A gentrificação turística, um fenômeno urbano crescente, está remodelando cidades ao redor do mundo, transformando bairros vibrantes em cenários para visitantes, mas com um custo social elevado. Este processo, impulsionado por investimentos em infraestrutura e na imagem das cidades, tem como consequência a expulsão de moradores locais e a valorização imobiliária exorbitante.

A Transformação dos Bairros em Produto

O conceito de gentrificação, que parte da premissa de inovação e melhoria de bairros populares ou degradados, esconde uma série de impactos sociais complexos. A gentrificação turística descreve especificamente a conversão de áreas residenciais em espaços de consumo e entretenimento, moldados pelos interesses dos turistas. Segundo Vitória Avelino, doutoranda em Turismo na Escola de Artes, Ciências e Humanidades da USP, a raiz do problema surge quando a cidade deixa de ser vista primordialmente como um lar e passa a ser administrada como um produto a ser comercializado.

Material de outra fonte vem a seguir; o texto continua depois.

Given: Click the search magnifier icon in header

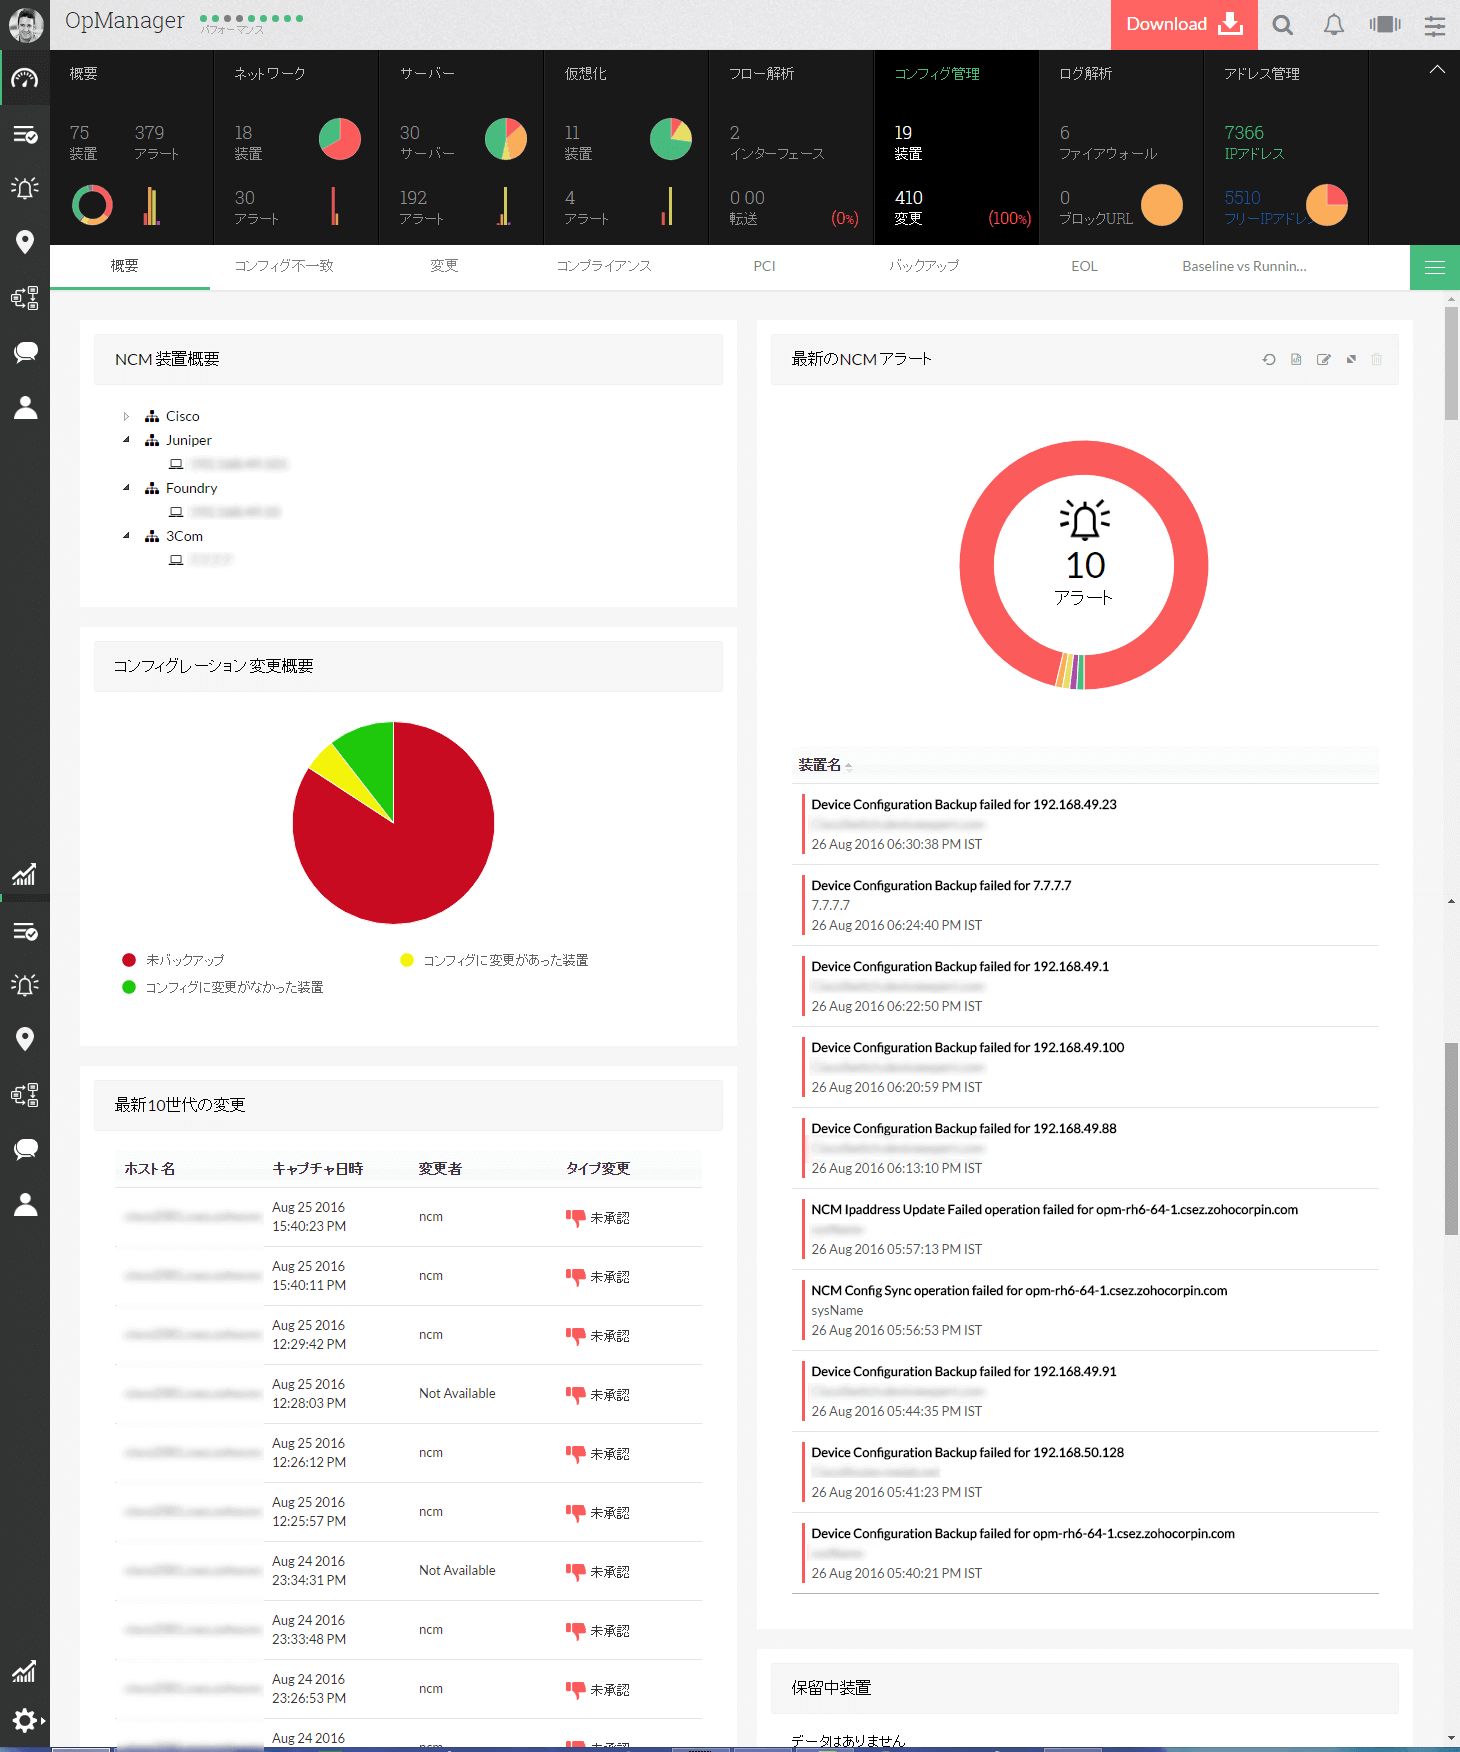Looking at the screenshot, I should (1283, 25).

O Cenário Global e a Realidade Brasileira

Cidades como Barcelona, Lisboa e Veneza são exemplos notórios de destinos que enfrentaram a gentrificação turística. Em Portugal, um estudo de 2023 revelou que a reabilitação de imóveis no centro histórico de Lisboa foi majoritariamente direcionada a hotéis e alojamentos locais. Barcelona, por sua vez, reagiu à pressão turística com um plano urbano em 2017 para limitar novos alojamentos em áreas já saturadas.

No Brasil, o fenômeno se manifesta de forma menos regulada e, muitas vezes, mais silenciosa. Locais históricos como o Pelourinho, em Salvador, e áreas de Recife, foram transformados. A gentrificação turística resulta da combinação de fatores como o crescimento do turismo urbano, a expansão de plataformas digitais de hospedagem (como o Airbnb), a valorização imobiliária e políticas urbanas focadas na atração de visitantes e capital. Frequentemente, essas mudanças não são acompanhadas de medidas de proteção para os residentes.

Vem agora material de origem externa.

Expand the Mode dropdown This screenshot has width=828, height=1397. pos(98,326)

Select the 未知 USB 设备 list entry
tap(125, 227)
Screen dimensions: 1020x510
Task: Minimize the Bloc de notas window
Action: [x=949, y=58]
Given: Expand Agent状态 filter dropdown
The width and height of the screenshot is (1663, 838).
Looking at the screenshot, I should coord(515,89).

Em centros históricos revitalizados, o discurso da recuperação urbana pode mascarar a expulsão indireta de antigos moradores, a substituição do comércio local por serviços voltados aos turistas e a descaracterização da cultura original, que é convertida em mero cenário turístico, conforme aponta Avelino.

Perda de Autenticidade e Conflitos Sociais

O problema não reside no turista ou no turismo em si, mas na prioridade que muitos municípios dão às demandas de indivíduos que permanecem na cidade por poucos dias. As consequências são palpáveis: perda de redes de vizinhança, enfraquecimento do comércio popular, descaracterização cultural e o surgimento de conflitos entre moradores, investidores, plataformas digitais e o poder público. “O turismo vende a ideia de autenticidade, mas pode destruir justamente as condições sociais que produzem essa autenticidade”, argumenta Vitória Avelino.

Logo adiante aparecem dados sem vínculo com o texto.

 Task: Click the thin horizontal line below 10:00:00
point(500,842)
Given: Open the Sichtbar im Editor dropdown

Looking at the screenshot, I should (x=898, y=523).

A Urgência da Regulação e Proteção Local

É crucial compreender as complexas relações entre turismo e gentrificação para equilibrar as demandas dos visitantes e, sobretudo, as necessidades dos moradores locais. Embora a atividade turística gere renda, empregos e movimente a economia, a doutoranda defende que ela deve ser controlada. Sem uma regulação eficaz, políticas habitacionais robustas e uma escuta atenta às comunidades anfitriãs, o turismo corre o risco de corroer aquilo que o torna verdadeiramente atraente: a cidade viva e sua gente.